Given passage:
________

Ion cyclotron heating
Ion cyclotron heating use radio waves in frequencies corresponding to ion cyclotron frequency (40 to 55 MHz). When ion absorbs such waves it increases its kinetic energy. Emitting antennas will be about 3.5 metres long, with a cross section of 2 × 2 metres and a weight between 45 and 50 tonnes. They will occupy two of the vacuum vessel’s equatorial ports. The system will deliver 20 MW of energy (corresponding to the power needed to heat 2,000 houses during a European winter) to about 1 gram of plasma thus raising its temperature very high and very quickly.
Electron cyclotron heating
Electron cyclotron resonance heating transfers heat to electrons by electromagnetic radiation at a frequency of 170 GHz, the resonant frequency of electrons. Electrons could then pass their energy to ions by collisions. This system could be used for depositing energy in particular places of plasma thus minimizing the rise of certain instabilities that could cause the cooling of plasma. High-frequency electromagnetic waves of the ITER’s electron and ion cyclotron heating systems will be generated in the Radiofrequency Building.
Burning plasma
Ultimately, researchers hope to achieve a state of “burning plasma” where the energy of helium nuclei produced by fusion reaction will be sufficient to maintain plasma temperature. External heating systems than could be turned off. This is unlikely to be reached at the ITER, but it will be necessity for a power plant.

________

[Dataset excerpt]
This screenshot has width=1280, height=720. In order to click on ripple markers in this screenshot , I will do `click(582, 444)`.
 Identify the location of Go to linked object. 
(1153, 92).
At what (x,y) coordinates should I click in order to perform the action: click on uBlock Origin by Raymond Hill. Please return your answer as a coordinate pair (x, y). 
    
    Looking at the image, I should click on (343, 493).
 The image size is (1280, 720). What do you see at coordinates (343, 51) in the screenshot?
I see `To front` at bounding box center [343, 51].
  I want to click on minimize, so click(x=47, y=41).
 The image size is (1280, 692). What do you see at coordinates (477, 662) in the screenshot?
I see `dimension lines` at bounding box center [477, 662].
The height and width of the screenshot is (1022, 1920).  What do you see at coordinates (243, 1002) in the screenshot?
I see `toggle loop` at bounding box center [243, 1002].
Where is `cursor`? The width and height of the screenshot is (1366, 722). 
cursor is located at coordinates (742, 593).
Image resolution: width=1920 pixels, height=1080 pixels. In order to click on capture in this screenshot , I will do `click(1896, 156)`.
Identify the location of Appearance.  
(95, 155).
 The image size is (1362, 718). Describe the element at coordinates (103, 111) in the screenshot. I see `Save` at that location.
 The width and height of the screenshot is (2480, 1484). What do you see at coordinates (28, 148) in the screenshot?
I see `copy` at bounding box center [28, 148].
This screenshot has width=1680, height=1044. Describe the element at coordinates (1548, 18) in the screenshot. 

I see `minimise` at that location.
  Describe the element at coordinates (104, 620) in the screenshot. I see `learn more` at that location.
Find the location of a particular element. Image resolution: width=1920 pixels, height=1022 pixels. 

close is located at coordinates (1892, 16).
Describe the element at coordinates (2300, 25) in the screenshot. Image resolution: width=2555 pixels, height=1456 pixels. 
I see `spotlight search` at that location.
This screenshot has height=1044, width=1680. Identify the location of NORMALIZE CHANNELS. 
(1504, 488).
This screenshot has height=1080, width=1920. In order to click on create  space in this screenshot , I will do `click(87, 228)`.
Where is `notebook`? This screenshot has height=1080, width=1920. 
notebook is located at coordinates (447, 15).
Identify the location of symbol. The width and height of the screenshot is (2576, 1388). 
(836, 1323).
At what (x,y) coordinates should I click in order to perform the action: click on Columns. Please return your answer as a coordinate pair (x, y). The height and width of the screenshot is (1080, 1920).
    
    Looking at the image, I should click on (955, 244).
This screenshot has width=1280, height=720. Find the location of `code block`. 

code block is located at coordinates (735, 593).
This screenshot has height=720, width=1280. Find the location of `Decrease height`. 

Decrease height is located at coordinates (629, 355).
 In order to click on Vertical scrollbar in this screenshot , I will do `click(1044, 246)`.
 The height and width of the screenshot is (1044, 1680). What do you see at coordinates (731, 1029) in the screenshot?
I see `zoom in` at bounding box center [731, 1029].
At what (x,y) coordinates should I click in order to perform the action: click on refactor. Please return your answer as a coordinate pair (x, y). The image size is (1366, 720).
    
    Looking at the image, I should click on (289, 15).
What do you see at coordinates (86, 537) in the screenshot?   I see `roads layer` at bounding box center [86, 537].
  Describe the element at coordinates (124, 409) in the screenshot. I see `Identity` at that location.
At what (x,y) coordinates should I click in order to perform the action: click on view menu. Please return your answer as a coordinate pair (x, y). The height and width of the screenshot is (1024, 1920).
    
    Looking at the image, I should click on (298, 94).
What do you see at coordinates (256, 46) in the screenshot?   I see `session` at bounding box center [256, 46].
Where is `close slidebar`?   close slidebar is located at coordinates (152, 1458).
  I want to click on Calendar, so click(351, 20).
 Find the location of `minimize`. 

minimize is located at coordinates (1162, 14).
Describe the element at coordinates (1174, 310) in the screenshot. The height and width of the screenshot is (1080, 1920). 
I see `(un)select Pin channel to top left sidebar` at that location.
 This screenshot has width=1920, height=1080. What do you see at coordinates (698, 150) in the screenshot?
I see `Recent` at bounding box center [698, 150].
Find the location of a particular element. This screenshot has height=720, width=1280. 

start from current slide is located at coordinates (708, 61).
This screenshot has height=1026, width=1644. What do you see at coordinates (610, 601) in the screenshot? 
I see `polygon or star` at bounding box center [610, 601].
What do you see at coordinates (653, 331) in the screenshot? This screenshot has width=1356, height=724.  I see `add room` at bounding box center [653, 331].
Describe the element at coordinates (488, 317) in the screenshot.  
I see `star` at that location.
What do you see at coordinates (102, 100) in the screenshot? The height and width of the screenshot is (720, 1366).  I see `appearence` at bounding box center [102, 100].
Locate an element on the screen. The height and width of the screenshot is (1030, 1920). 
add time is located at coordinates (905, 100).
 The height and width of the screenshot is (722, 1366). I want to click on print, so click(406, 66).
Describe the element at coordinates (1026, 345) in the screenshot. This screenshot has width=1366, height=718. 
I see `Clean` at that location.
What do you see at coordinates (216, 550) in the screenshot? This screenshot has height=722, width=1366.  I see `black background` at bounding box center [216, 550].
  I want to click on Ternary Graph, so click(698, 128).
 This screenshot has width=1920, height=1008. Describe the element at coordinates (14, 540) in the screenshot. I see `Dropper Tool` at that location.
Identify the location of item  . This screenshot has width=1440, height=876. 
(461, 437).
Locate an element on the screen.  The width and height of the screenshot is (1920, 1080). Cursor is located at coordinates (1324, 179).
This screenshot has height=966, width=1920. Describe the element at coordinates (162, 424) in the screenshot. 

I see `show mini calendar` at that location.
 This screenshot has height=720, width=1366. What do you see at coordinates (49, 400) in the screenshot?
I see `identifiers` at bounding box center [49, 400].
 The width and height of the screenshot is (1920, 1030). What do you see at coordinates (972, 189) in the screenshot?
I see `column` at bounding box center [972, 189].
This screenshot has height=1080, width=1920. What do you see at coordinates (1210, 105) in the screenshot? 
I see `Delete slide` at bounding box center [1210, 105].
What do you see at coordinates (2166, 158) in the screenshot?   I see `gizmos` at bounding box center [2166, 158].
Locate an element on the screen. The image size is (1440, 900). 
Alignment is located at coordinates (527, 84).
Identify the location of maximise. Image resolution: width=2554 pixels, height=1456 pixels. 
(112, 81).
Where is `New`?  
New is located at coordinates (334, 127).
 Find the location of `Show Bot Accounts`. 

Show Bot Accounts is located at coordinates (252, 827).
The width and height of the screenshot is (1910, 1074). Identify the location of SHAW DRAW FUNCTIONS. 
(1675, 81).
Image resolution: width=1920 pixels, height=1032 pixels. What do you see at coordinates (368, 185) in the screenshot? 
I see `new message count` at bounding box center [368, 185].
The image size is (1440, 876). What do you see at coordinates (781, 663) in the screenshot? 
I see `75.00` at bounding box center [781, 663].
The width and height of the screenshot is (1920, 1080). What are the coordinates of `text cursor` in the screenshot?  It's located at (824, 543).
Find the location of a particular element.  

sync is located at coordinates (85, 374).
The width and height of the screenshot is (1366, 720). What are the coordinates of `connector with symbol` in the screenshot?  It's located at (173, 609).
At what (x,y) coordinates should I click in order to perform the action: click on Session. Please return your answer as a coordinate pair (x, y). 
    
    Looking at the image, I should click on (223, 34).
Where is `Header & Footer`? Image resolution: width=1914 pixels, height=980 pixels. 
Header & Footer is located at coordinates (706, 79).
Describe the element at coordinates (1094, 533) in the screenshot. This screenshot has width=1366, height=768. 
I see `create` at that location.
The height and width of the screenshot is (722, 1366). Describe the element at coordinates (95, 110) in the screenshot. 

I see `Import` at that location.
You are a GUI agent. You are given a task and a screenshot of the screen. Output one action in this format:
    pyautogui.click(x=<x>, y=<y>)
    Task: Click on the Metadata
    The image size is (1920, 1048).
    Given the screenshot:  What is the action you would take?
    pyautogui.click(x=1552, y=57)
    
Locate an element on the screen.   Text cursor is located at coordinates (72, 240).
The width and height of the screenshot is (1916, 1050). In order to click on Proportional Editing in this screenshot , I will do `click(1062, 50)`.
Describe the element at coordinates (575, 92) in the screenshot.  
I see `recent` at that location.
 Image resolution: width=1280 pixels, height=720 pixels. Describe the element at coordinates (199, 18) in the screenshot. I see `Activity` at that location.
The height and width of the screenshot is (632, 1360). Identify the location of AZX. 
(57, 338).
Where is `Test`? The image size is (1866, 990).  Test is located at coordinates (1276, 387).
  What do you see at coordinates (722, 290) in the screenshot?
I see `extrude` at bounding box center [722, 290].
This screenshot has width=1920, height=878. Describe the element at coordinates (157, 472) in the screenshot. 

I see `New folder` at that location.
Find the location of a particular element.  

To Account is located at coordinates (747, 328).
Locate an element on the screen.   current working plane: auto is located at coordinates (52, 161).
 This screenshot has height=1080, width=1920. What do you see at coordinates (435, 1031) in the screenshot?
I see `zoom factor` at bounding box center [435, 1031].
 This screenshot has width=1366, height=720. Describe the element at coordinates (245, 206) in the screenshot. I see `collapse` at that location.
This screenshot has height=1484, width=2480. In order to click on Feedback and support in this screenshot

________

Task requirements:
1. In the plasma heating passage, at what frequency does electron cyclotron resonance heating transfer heat to electrons?
2. Reproduce the plasma heating passage between "Electron cyclotron heating" and "a power plant.", inclusive.

Results for each task:
1. 170 GHz

2.
Electron cyclotron heating
Electron cyclotron resonance heating transfers heat to electrons by electromagnetic radiation at a frequency of 170 GHz, the resonant frequency of electrons. Electrons could then pass their energy to ions by collisions. This system could be used for depositing energy in particular places of plasma thus minimizing the rise of certain instabilities that could cause the cooling of plasma. High-frequency electromagnetic waves of the ITER’s electron and ion cyclotron heating systems will be generated in the Radiofrequency Building.
Burning plasma
Ultimately, researchers hope to achieve a state of “burning plasma” where the energy of helium nuclei produced by fusion reaction will be sufficient to maintain plasma temperature. External heating systems than could be turned off. This is unlikely to be reached at the ITER, but it will be necessity for a power plant.